If a drawing is out of sync with the part data a water mark warning is printed.
Clearly some functions cannot be completed without access to the model data, but the range of available options has been extended to include bill of materials, balloons and shaded view mode.
2003 also introduces support for blocks containing geometry, text and figures.
The significant new addition to the SolidWorks family is PDM/Works, available in the Office Pro version or as a standalone product.
Although some file management functionality is available in SolidWorks Explorer, it does not address document up-issuing for complex referenced documents and is aimed principally at single users.
On the other hand SmartTeam is targetted at widely distributed, multi-discipline enterprise level implementations where full lifecycle management is required.
PDM/Works is therefore aimed at the mid range design team sharing data and needing revision control.
A standalone vault manager application is used to define user and group level access permissions to project specific data and schema for revision nomenclature.
Files can be checked out of the vault from within SolidWorks and a FeatureManager panel can display revision level and owner.
A system of status icons also indicate which open parts have changed and whether local parts are newer or older than vault versions.
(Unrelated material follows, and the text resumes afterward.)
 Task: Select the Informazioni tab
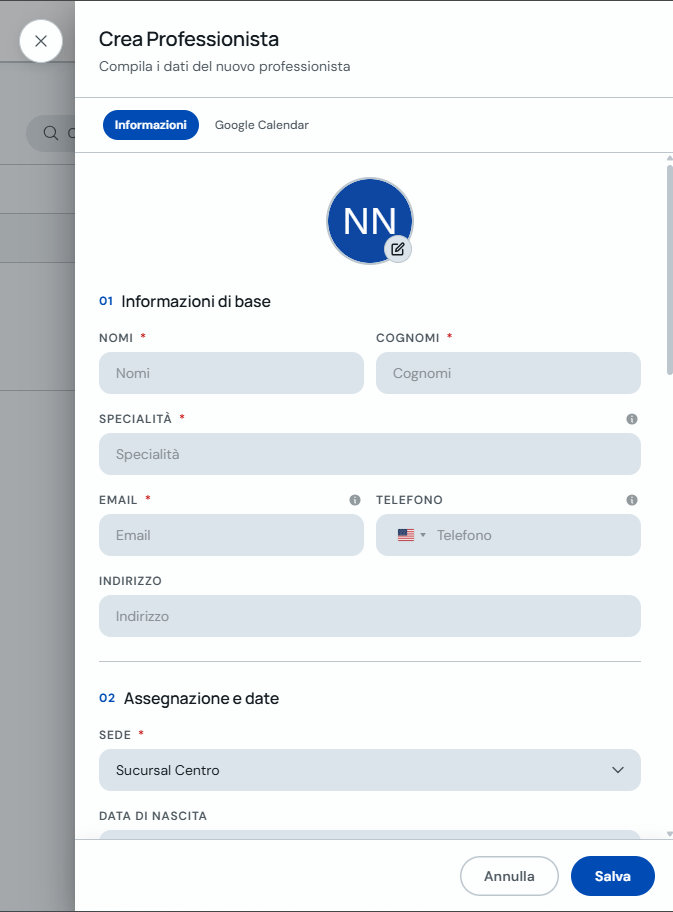(151, 125)
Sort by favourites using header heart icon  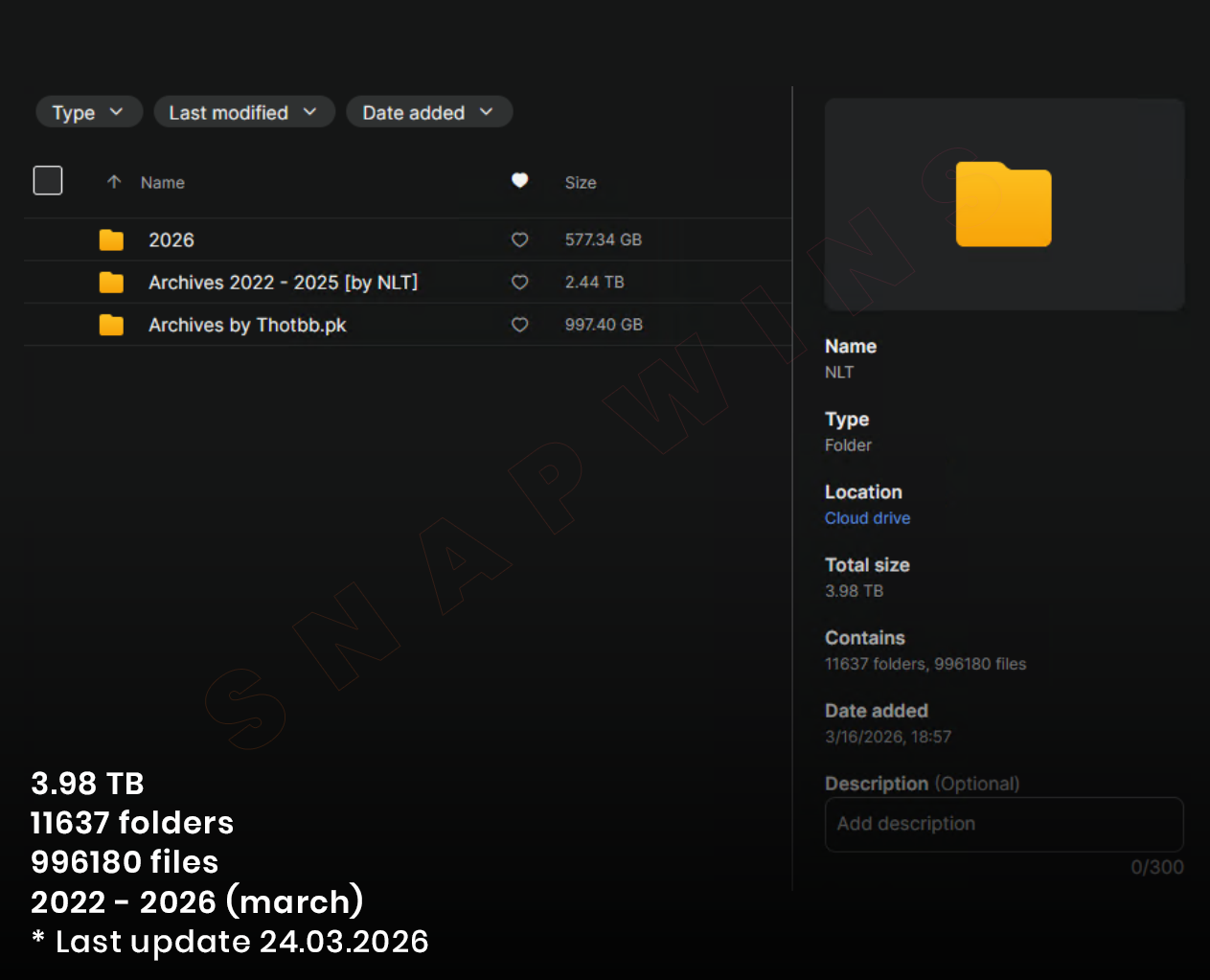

Non SolidWorks files can also be checked in to the vault in order to control full project documentation if required.
Overall 2003 is a significant release for SolidWorks with enhancements to modelling methodology, capability and document management.
Although there is an ever increasing range of third party add-on tools available, the inclusion of basic FEA and physical simulation underlines SolidWorks commitment to put production capable tools on every engineers desktop while PDM/Works greatly aids collaboration and data management.
Despite the wide range of functionality and sophistication available, constant attention to the interface means SolidWorks has remained one of the easiest modellers to use.